On n’est pas antisémite quand on n’aime pas Netanyahou! Le Billet de Philippe Bilger

Des manifestants protestent contre le limogeage du chef du Shin Bet, Ronen Bar, et la tentative de destitution de la procureure générale, Gali Baharav Miara, par Benjamin Netanyahu. Jérusalem, Israël, 23 mars 2025 © Nir Alon/ZUMA/SIPA

Intégrera-t-on dans la loi française l’antisionisme comme nouvelle forme d’antisémitisme ?

On n’est pas antisémite quand on n’aime pas Netanyahou. En tout cas, pas forcément. Flotte dans l’air1 parlementaire l’idée que pour combattre l’antisémitisme, il conviendrait de l’assimiler à l’antisionisme et qu’une loi devrait être votée qui ne distinguerait plus les deux mais les envelopperait dans la même transgression pénale. Il me semble que ce serait une grave erreur.

Bas les masques !

Parce que pour certains, l’antisionisme est le masque d’un antisémitisme qui se sert de ce prétexte politique pour s’exprimer, il faudrait constituer cette perversion comme une généralité et interdire le débat, les critiques sur la politique israélienne et Benjamin Netanyahou ? Au sujet duquel, d’ailleurs, je n’ai jamais entendu dire de bien.

Tout au plus qu’il n’avait pas un autre choix depuis la barbarie du 7 octobre 2023, ce qui peut évidemment être discuté ; au moins dans la durée de la défense considérée comme légitime contre le Hamas, à Gaza. Ces derniers jours il passe « en force contre l’appareil d’État et dans la bande de Gaza » analyse Le Monde.

J’ai conscience de définir l’antisionisme sur un mode commun, banal – le plus courant – en considérant qu’il s’agit de la contestation de la politique israélienne et de celle de ses dirigeants alors qu’au sens propre le sionisme défend le droit à l’existence de l’Etat d’Israël quand l’antisionisme le lui dénie.

En demeurant dans l’acception ordinaire, cette aggravation pénale réduirait un espace de liberté d’autant plus à sauvegarder qu’il se rapporte à un problème géopolitique infiniment sensible. Et même quasiment ingérable, malgré l’accord majoritaire sur une solution à deux États.

La question géopolitique la plus sensible ?

Il serait désastreux, selon une démarche malheureusement usuelle, de ne pas trouver contre le poison de l’antisémitisme d’autre riposte que d’interdire une opinion, contestable ou non, en tout cas admissible, sur les faiblesses d’Israël, seule démocratie dans cette région du monde.

**Consigne**
Que dit ce billet, résumé en deux phrases ? Ces lignes n'ont aucun lien avec le billet.

**Extrait source**
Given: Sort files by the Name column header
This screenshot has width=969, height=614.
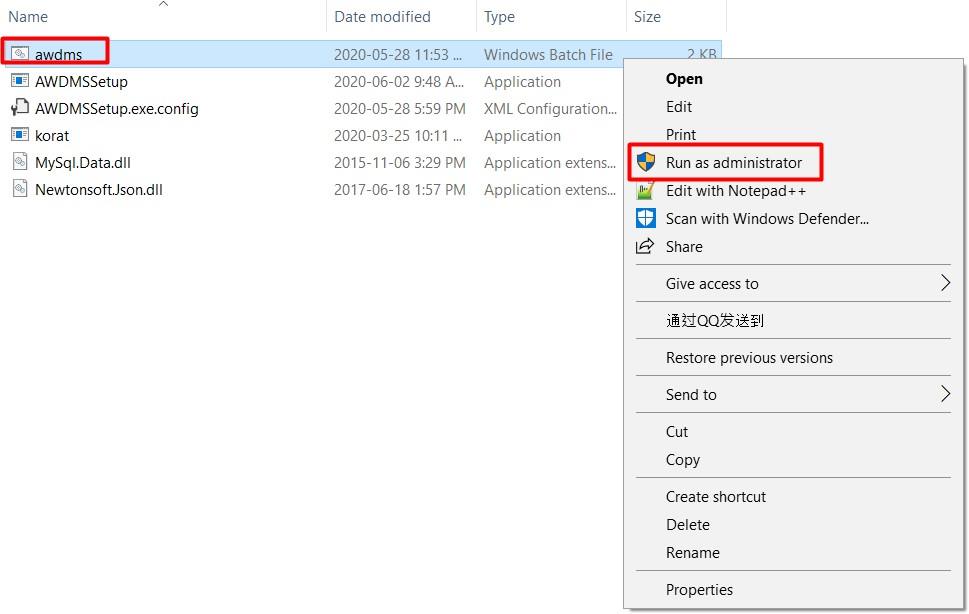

**Solution**
Le billet s'oppose à l'idée, présente au Parlement, d'une loi qui assimilerait l'antisionisme à l'antisémitisme et les réunirait dans une même infraction pénale, car ne pas aimer Netanyahou ne fait pas forcément de quelqu'un un antisémite et une telle loi serait une grave erreur. Entendant l'antisionisme au sens courant de contestation de la politique israélienne et de ses dirigeants, il estime que cette aggravation pénale réduirait un espace de liberté à sauvegarder sur un problème géopolitique infiniment sensible, et qu'il serait désastreux de combattre l'antisémitisme en interdisant une opinion admissible sur les faiblesses d'Israël.